The Romanian tax authorities just issued a press release regarding an audit performed on the activity carried out by the local subsidiary of a multinational pharmaceutical group. The Romanian authorities claim that this entity generated damages to the Romanian State Budget of approximately EUR 10 million, due to the manner in which it has structured its activity which further led to not paying VAT in Romania.
This is the first time the Romanian tax authorities issue such a statement and it shows their commitment to challenge the form of transactions and even a group's business model, as implemented in Romania.
Their investigation was aimed to assess a local VAT fixed establishment for the non-resident entity, the beneficiary of the services invoiced. This is a critical point for the local market, as having success in their endeavours would create a precedent to be further applied for all entities activating in the pharmaceutical sector and not only.
It is important to mention that the tax authorities have also notified the criminal authorities which are expected to investigate the case.

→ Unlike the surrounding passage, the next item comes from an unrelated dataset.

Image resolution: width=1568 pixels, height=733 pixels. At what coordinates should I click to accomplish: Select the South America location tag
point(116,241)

This press release demonstrates that this exercise will continue and we expect other local subsidiaries of multinational groups to be subject to tax investigations.

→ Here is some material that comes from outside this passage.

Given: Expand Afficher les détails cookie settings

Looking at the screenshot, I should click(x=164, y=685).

Please find below an English translation of the press release (that was already picked up by the major financial publications in Romania) that summarizes the main aspects raised by the Romanian tax inspectors within this investigation.
"A multinational pharmaceutical company generated damages for the Romanian State amounting to approximately EUR 10 million
The tax inspectors of the General Directorate for Large Taxpayers (GDLT) reviewed the activity of a company specialized in trading pharmaceutical products and assessed the amount of RON 44.79 million (approx. EUR 10 million) as damages resulting from VAT not paid to the state budget. In July 2016, GDLT notified the criminal authorities in order to ensure the recovery of the damages.

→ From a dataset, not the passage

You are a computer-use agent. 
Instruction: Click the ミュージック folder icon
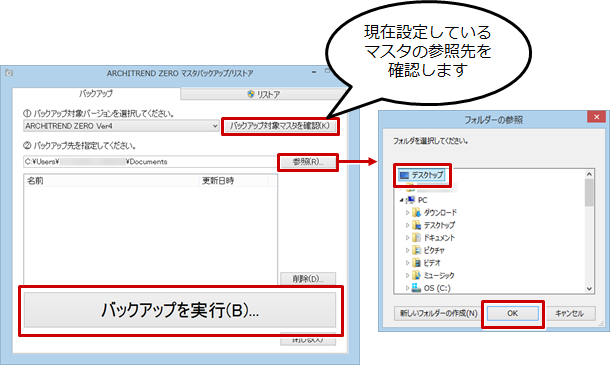coord(416,275)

The company rendered on Romania's territory marketing, promotion and authorization services for the parent company located in another EU Member State, but invoiced these services as if the activity was performed in the respective Member State. Thus, the company unjustly benefitted abroad of exemption from payment of VAT, with the intention of avoiding the payment of VAT in Romania.
Moreover, the same multinational company performed payments to tourism agencies for the participation of doctors and pharmacists to internal and international specialized events, as well as to companies that organize medical events (congresses, conferences, lectures, symposiums, forums, publications etc.). For these services, the company claimed the deduction of the corresponding VAT and presented them as sponsorship and donation actions, although they were granted free of charge, being organized by the company in order to promote the products on the Romanian market.
In this manner, was also avoided the liability to charge VAT for medicines granted free of charge as donations to hospitals, residential homes, foundations or as samples to doctors, when in fact the products were granted with the purpose of generating subsequent orders for distributors of medicines".